What is being asked → For each line below that contains the string "tool", copy that line.

++++ Dataset

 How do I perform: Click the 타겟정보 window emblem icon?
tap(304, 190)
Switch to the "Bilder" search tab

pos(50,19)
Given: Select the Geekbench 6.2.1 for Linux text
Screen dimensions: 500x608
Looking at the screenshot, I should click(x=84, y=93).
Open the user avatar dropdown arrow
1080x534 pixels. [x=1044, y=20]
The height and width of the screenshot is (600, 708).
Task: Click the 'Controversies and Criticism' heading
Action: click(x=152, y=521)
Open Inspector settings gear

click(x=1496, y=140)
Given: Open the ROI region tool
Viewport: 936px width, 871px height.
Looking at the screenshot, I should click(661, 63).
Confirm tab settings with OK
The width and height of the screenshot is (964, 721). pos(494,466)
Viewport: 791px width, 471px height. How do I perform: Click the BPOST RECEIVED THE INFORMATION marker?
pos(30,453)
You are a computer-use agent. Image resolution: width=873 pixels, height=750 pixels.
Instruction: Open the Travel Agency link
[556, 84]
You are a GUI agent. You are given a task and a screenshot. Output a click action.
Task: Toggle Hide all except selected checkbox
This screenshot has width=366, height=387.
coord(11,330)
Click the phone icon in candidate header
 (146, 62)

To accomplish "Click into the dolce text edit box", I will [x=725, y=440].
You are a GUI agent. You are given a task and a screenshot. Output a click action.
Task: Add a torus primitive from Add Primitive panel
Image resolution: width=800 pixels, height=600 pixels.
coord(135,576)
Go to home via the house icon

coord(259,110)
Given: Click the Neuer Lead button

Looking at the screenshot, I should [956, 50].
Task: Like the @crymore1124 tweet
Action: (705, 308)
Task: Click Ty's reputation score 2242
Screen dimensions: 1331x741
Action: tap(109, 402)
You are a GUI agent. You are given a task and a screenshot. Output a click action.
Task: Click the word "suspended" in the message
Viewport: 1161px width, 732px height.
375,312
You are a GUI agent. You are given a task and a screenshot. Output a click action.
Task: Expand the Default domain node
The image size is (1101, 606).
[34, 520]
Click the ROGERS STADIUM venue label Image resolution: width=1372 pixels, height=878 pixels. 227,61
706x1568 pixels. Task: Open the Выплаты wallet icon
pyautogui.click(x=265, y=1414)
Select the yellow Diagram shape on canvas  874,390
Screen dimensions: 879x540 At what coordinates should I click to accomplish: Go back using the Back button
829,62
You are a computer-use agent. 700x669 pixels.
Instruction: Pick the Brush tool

++++++++

Exercise response →
Given: Open the ROI region tool
Instruction: Pick the Brush tool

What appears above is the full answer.